READING PASSAGE:
(begin)

* What’s Going on Inside Your Teen’s Head?
By Heather Miller, LCSW, Courier & Press, April 11, 2017 –
If you are the parent of a teen, you have most likely thought, “You’re seriously worried about that?” a few dozen times.
The issues that worry adults are often completely different than the issues that worry teens. Adults may often be confused about why a teen would be worried about a particular issue and may also wonder how to best give support.
It may be difficult to not trivialize a teen’s worries at times, but validating your child’s emotions is crucial to the adult-teen relationship.
According to the National Institute for Mental Health, immaturity of the brain plays a large role in why teens worry. A study utilizing MRI found that when attempting to distinguish between safety and threat, teens use the part of the brain responsible for basic fear responses.
When given the same scenario, findings indicate that adults utilize a more mature part of the brain responsible for reasoned judgments. This suggests that teens may be more fearful in general due to their physical inability to adequately distinguish between safety and threat.

(end)

Print the part of the article on teen worries from "It may be difficult" to "basic fear responses.", reproducing it word for word.

GIVEN DATA:

(begin)

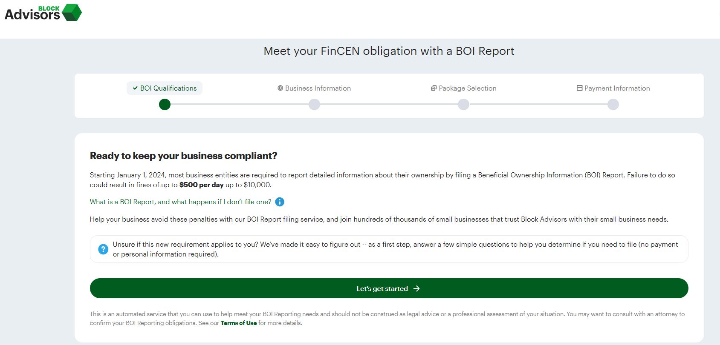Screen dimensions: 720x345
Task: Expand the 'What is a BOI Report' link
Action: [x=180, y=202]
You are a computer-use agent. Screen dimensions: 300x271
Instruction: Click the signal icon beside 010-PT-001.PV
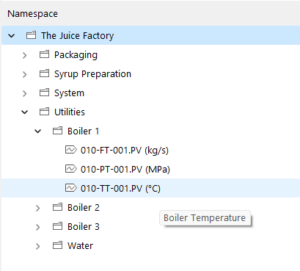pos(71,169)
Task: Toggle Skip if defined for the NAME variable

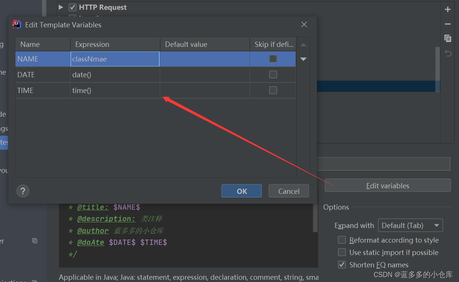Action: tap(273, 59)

(end)
(begin)

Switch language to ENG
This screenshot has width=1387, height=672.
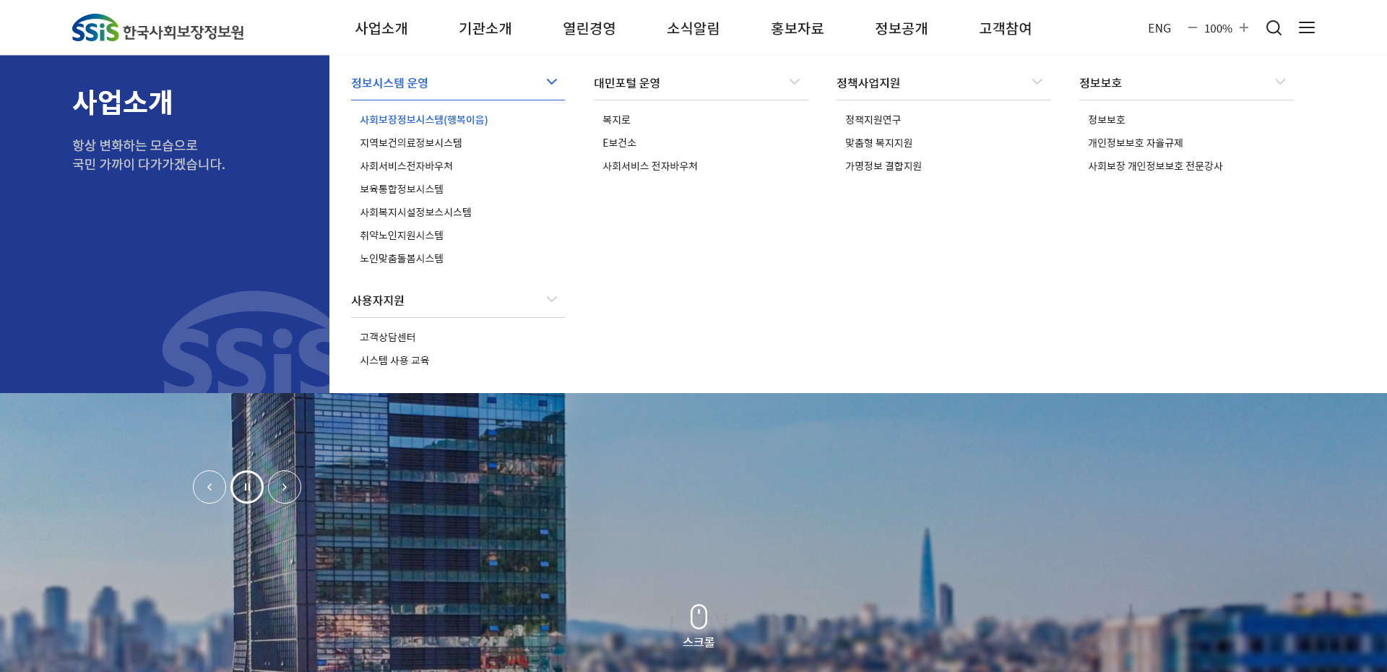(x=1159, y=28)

(end)

TASK ANSWER:
It may be difficult to not trivialize a teen’s worries at times, but validating your child’s emotions is crucial to the adult-teen relationship.
According to the National Institute for Mental Health, immaturity of the brain plays a large role in why teens worry. A study utilizing MRI found that when attempting to distinguish between safety and threat, teens use the part of the brain responsible for basic fear responses.